# Task objective:
Copy the rows from the line with "coordinates (669, 129)." to the line with "center [330, 32].", replacing "screenshot" with "screen image" and keeping everything else the same. Return only those lines.

# Information:
--

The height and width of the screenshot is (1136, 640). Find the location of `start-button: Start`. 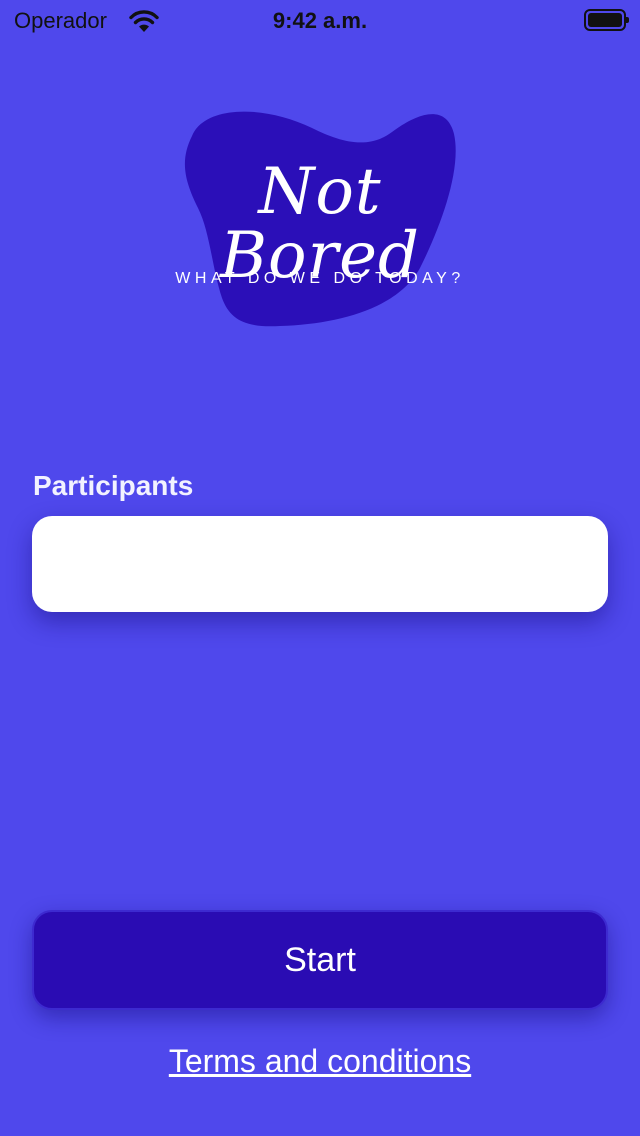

--

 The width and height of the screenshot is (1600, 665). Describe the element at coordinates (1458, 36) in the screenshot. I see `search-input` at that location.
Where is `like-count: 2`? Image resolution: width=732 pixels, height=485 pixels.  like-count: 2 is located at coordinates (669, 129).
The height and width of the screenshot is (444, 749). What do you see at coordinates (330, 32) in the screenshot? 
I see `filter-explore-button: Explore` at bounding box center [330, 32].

--

# Response to this task:
Where is `like-count: 2`? Image resolution: width=732 pixels, height=485 pixels.  like-count: 2 is located at coordinates (669, 129).
The height and width of the screen image is (444, 749). What do you see at coordinates (330, 32) in the screen image? 
I see `filter-explore-button: Explore` at bounding box center [330, 32].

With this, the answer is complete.